Altova MapForce® 2010 provides powerful support for producing interactive financial data that complies with the XBRL and XBRL Dimensions specifications as well as the ability to easily aggregate XBRL data for financial analysis.
Extensible Business Reporting Language (XBRL) is an XML-based markup language for electronic transmission of business and financial data. With a brand new mandate from the United States Securities and Exchange Commission (SEC), and official support from European Parliament as well as the governments of Japan and China, XBRL aims to reduce costs through the elimination of time consuming and error-prone human interaction. The introduction of XBRL tags allows computers to process information independently, thus increasing the speed of data integration and exchange, while at the same time virtually eliminating data redundancy and quality issues.
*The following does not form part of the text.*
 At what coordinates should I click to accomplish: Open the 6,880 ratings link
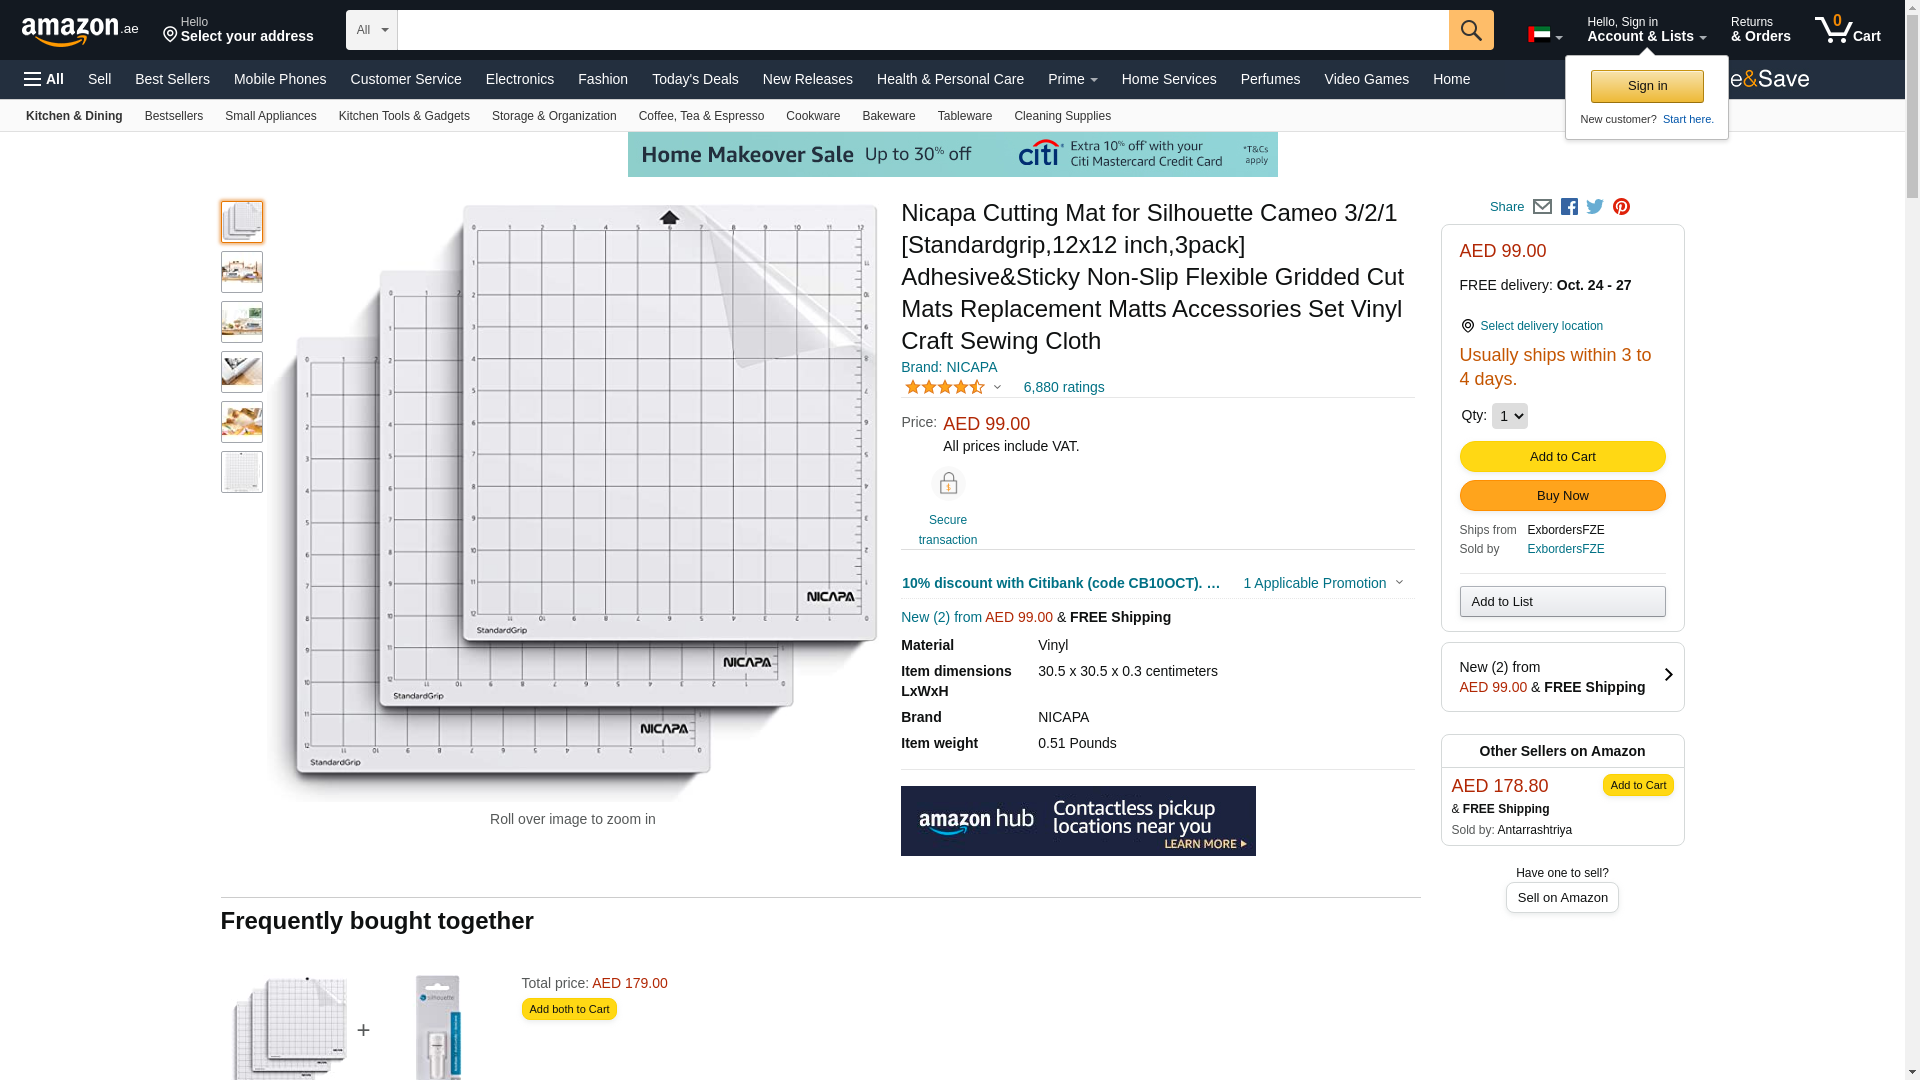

XBRL adoption gives companies the opportunity to introduce new efficiencies into their financial reporting workflow, preventing redundant tasks by automating data extraction and increasing accuracy through the validation of both syntax and semantics.
MapForce supports the use of XBRL taxonomies as the source or target of any mapping, enabling you to graphically transform backend accounting data into a compliant format without any risk to its semantic or structural integrity and/or integrate reporting data for financial analysis. Support for code generation in Java, C#, or C++ means that you can also automate the conversion of financial data based on the graphical mapping design. This makes public financial data submission a repeatable and highly manageable process, allowing you to produce valid XBRL reports as required based on the variable data stored in accounting system fields.